- Aim
Reproduce word for word the stretch of the journal entry below starting at "It was raining" and ending at "saw it first.".

- Page text
The Correction: Entry 06 – I am the architect of the biggest void in my life.
The Correction: Entry 06 (v2)
Ricardo called me out after he heard the first episode of the podcast. I’ve been paying attention differently since.
It was raining in Nairobi.
My friend was leaving my house to run some errands. He’s a biker so I assumed he was heading out on his bike.
“You forgot to bring your rain gear,” I said. He’d already called an Uber.
I didn’t notice in the moment. I noticed later, when he came back dry, and the sentence I’d said landed differently in my head. I hadn’t answered a question. I hadn’t even responded to a situation. I’d invented the situation. Constructed a small problem so I could be the one who saw it first.
That’s a quieter version of the pattern than I’d been writing about. Not utility offered. Utility manufactured.
Later that day we talked about it. He’s one of my closest friends. We’ve known each other a long time. We are very different — he is more considered than I am, less forthcoming, quieter. Beneath the quiet is a sharp mind, and when he speaks he tends to have already thought it through.

- Data excerpt
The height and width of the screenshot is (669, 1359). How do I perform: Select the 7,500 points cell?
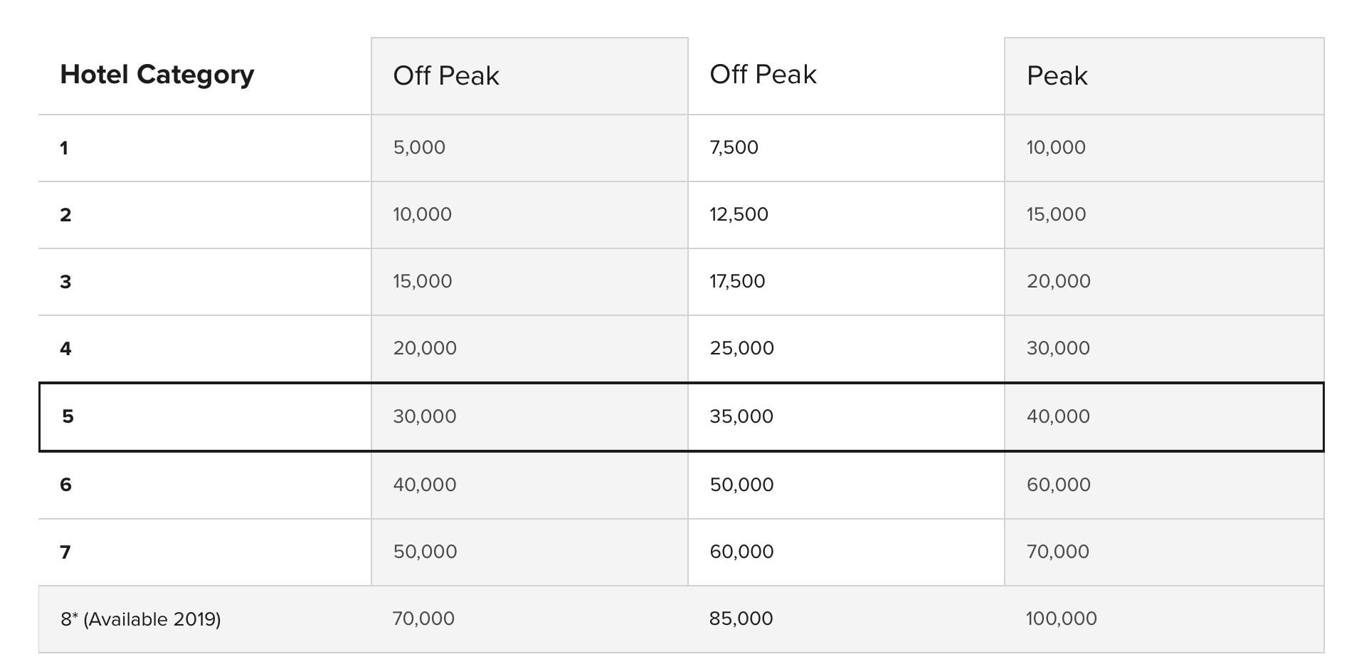(734, 147)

- Solution below
It was raining in Nairobi.
My friend was leaving my house to run some errands. He’s a biker so I assumed he was heading out on his bike.
“You forgot to bring your rain gear,” I said. He’d already called an Uber.
I didn’t notice in the moment. I noticed later, when he came back dry, and the sentence I’d said landed differently in my head. I hadn’t answered a question. I hadn’t even responded to a situation. I’d invented the situation. Constructed a small problem so I could be the one who saw it first.